PHOENIX — After failing to get his criminal conviction wiped off his record as a result of his pardon from President Donald Trump, former Arizona lawman Joe Arpaio could be targeted by lawsuits arising out of his acknowledged disobedience involving a 2011 court order to stop his immigration patrols.
A judge has rejected Arpaio’s request to throw out a 14-page decision that explains why she found him guilty of misdemeanor contempt of court.
The former sheriff wants the ruling thrown out in a bid to clear his name and bar attorneys from using it in future court cases as an example of a prior bad act.
Latinos who were illegally detained by Arpaio’s officers during the 17-month period in which the sheriff disobeyed the order will be able to apply for money from a taxpayer-funded compensation system for the harm they suffered.

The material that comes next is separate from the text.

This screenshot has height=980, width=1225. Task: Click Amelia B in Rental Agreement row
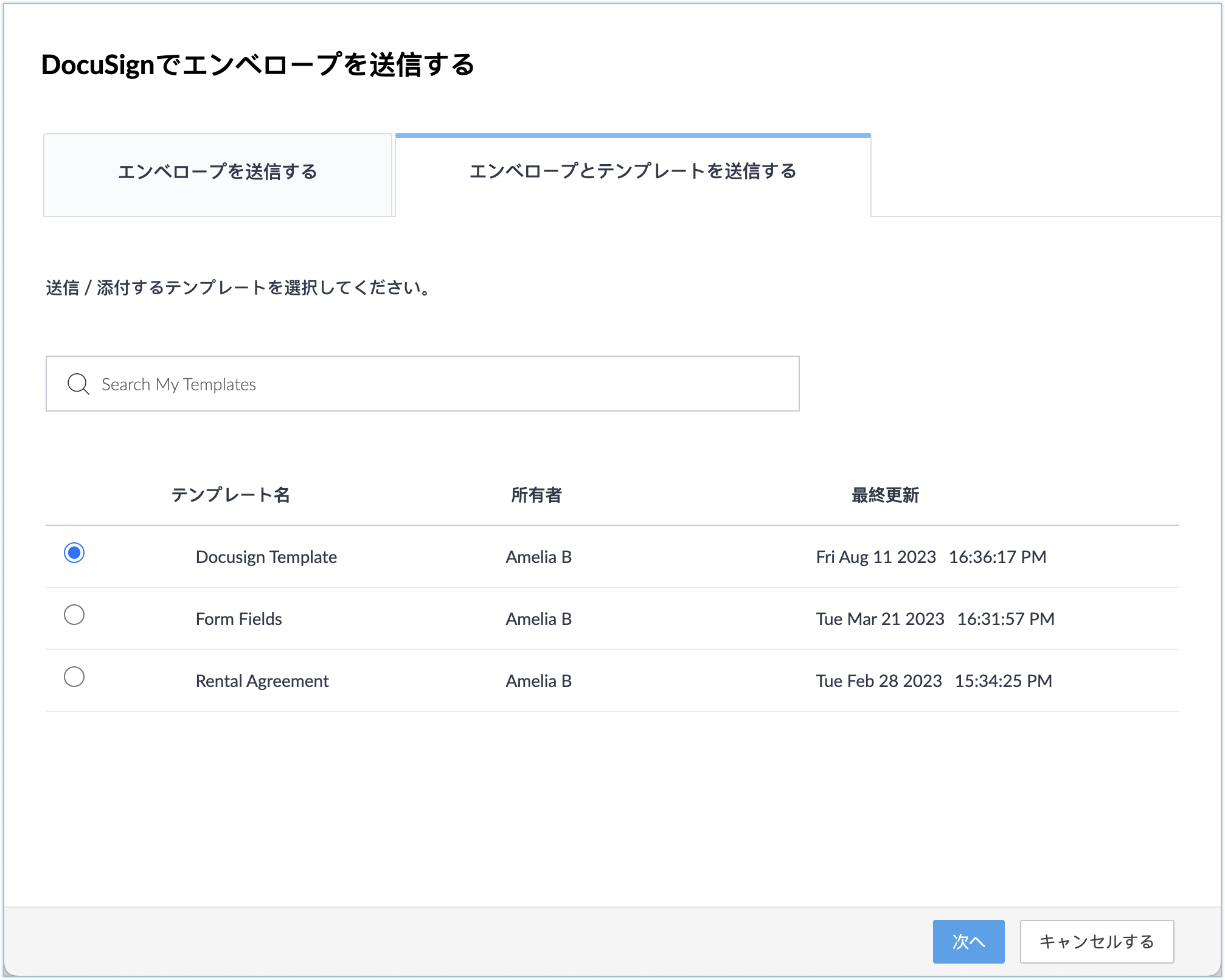coord(539,681)
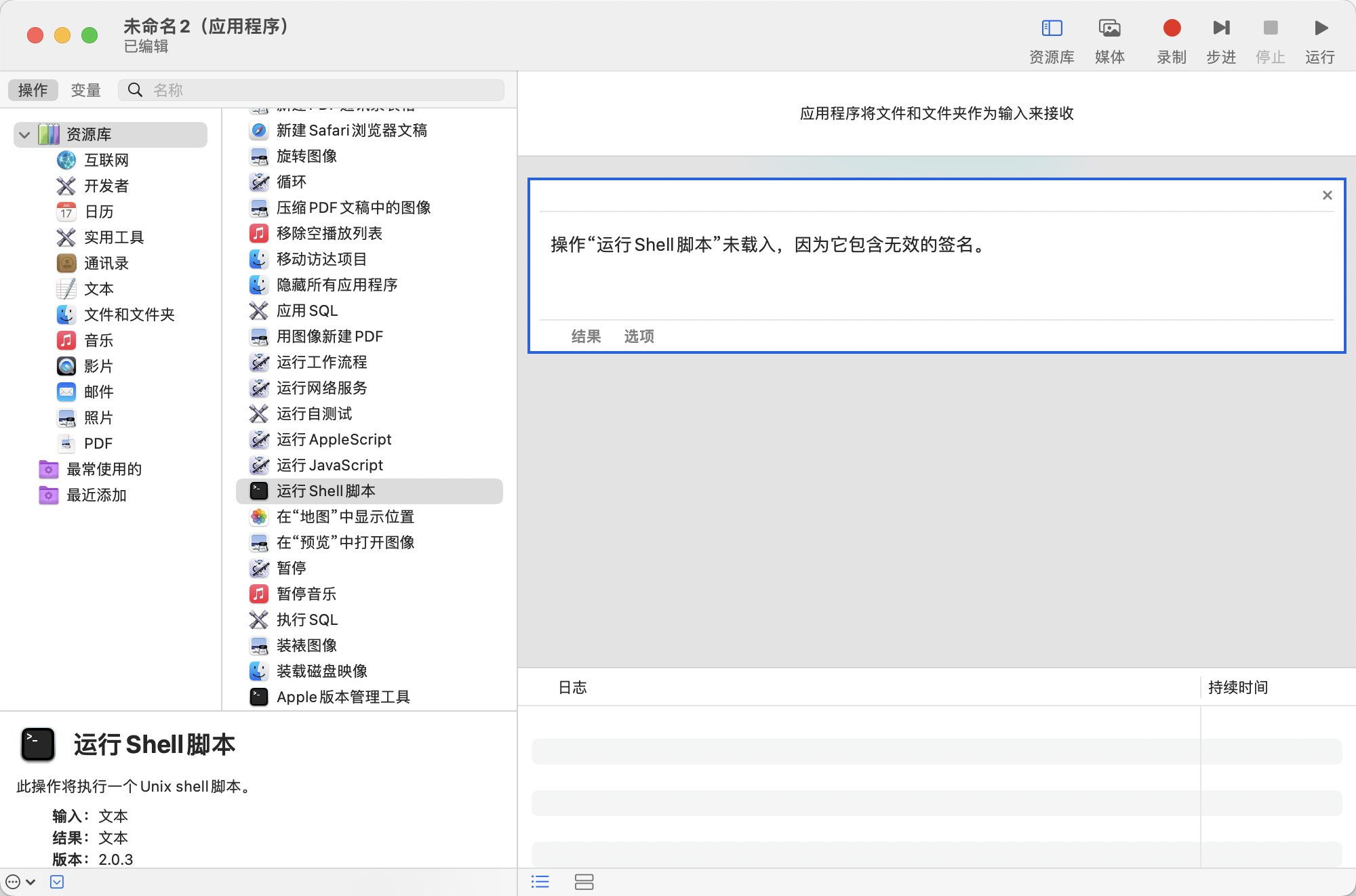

Or they could file a lawsuit seeking damages from illegal detentions, though no such civil cases have yet been filed. Prosecutors and Arpaio’s critics say at least 170 people were illegally detained because Arpaio didn’t stop the patrols.
Lydia Guzman, a longtime opponent of Arpaio’s immigration crackdowns, said Friday that she finds some consolation in the latest ruling, even though the pardon eliminated criminal penalties that the former sheriff would face as result of his conviction.
“It’s still on his record,” Guzman said. “If he had any inkling of running for office again, I would hope that his opponent, whoever would oppose him, would use this. This doesn’t erase the facts, as the judge said. The facts are the facts.”
Arpaio, who hasn’t yet decided whether he’ll run for office again, has acknowledged prolonging the patrols but insisted his disobedience wasn’t intentional.
Prosecutors had accused Arpaio of prolonging the patrols so that he could promote his immigration enforcement efforts in a bid to boost his successful 2012 re-election campaign.
His defiance of the court order is believed to have contributed to his 2016 election loss after serving 24 years as metro Phoenix’s top law enforcer.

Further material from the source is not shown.